| Source extract |
----

While it is an interesting question to ask what Bible Jesus read, it is a beautiful thing to see how we are able to read Jesus on every page. From the Old Covenant to the New, Jesus looms large. God’s comfort in the light of the curse was the promise of a child who would one day defeat the serpent (Genesis 3:15). Flash forward to Jesus’s baptism, where He immediately goes out into the wilderness to be tempted by the serpent. Jesus is the critical piece of the story tying it all together.
Have you ever wondered what Bible Jesus used? Was Jesus’s Bible, the Jewish Scriptures, different from the Old Testament we use today? If so, how?
These are all questions I ask my students to think about in my theology class at Cedarville University. The short answer is, “Yes.” It was different. The longer answer is, “No, not really.” Jesus’s Bible would have had the same content as our Old Testament, it was just organized differently.
Here’s a difference: Jesus’s Bible only contained 24 books compared to the 39 found in the Old Testament in our English translations. Where did the other books go, you ask. Fair question. They’re still there, I promise. It’s just the Bible Jesus would have used combined certain books. For example, all twelve of the minor prophets are packed into one book, not so creatively called “The Book of the Twelve.” And all the sequels are compacted into one (think 1st and 2nd Kings).

----

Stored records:
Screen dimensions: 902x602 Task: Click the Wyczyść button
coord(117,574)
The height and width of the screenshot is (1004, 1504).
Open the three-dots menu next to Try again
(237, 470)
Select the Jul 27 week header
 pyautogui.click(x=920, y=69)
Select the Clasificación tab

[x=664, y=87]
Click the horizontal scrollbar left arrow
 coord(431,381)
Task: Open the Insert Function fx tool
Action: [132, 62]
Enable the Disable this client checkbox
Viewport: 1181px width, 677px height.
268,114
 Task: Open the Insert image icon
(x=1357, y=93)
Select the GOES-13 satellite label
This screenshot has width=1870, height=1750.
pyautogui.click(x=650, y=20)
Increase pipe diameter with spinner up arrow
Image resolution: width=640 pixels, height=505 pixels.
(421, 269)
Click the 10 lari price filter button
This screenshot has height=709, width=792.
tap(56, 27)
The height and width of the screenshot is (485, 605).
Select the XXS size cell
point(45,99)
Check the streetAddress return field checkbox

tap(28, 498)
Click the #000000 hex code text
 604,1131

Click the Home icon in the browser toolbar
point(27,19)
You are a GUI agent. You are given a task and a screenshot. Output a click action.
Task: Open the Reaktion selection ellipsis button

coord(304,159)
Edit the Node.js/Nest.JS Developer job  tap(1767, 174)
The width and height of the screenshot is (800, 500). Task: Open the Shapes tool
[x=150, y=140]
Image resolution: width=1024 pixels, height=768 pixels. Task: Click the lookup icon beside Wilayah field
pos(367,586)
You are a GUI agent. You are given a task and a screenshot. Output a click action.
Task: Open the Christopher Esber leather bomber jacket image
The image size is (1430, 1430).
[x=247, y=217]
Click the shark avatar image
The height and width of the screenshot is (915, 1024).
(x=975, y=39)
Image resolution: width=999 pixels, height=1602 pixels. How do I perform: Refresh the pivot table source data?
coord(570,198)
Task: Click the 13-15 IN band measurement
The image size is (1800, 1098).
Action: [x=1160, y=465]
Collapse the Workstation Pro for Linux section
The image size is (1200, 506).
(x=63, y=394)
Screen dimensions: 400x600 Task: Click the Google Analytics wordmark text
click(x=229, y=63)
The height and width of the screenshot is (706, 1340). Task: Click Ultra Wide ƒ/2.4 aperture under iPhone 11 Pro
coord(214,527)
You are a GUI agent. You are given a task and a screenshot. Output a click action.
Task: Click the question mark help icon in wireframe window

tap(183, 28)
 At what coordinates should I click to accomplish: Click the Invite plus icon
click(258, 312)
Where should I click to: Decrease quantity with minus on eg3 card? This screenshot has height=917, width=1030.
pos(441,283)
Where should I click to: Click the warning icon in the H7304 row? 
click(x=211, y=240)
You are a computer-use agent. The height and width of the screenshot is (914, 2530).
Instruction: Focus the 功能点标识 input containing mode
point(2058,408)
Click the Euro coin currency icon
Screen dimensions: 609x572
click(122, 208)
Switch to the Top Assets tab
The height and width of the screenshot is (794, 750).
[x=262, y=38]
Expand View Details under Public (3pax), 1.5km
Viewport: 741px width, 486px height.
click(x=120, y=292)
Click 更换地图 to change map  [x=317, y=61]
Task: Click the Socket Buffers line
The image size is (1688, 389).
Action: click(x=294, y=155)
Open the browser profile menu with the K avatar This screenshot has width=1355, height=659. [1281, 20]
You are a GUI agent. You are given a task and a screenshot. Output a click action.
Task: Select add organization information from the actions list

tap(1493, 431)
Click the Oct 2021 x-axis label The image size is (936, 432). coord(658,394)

----

| Required action |
Continue the piece on the Bible Jesus read, starting after its last sentence.

| Reply |
The Jewish Scriptures are often referred to as the Tanakh, a Hebrew abbreviation for the three organizational categories of the Torah, the Prophets, and the Writings. The Torah includes the five books written by Moses, also called the Pentateuch, which, not so creatively, means five books. You can find a helpful comparison of the Tanakh and the Old Testament ordering of these books here.
Early in the history of Christianity, the current ordering of the Old Testament — as it appears in our English translations — was affirmed at a council at the end of the fourth century.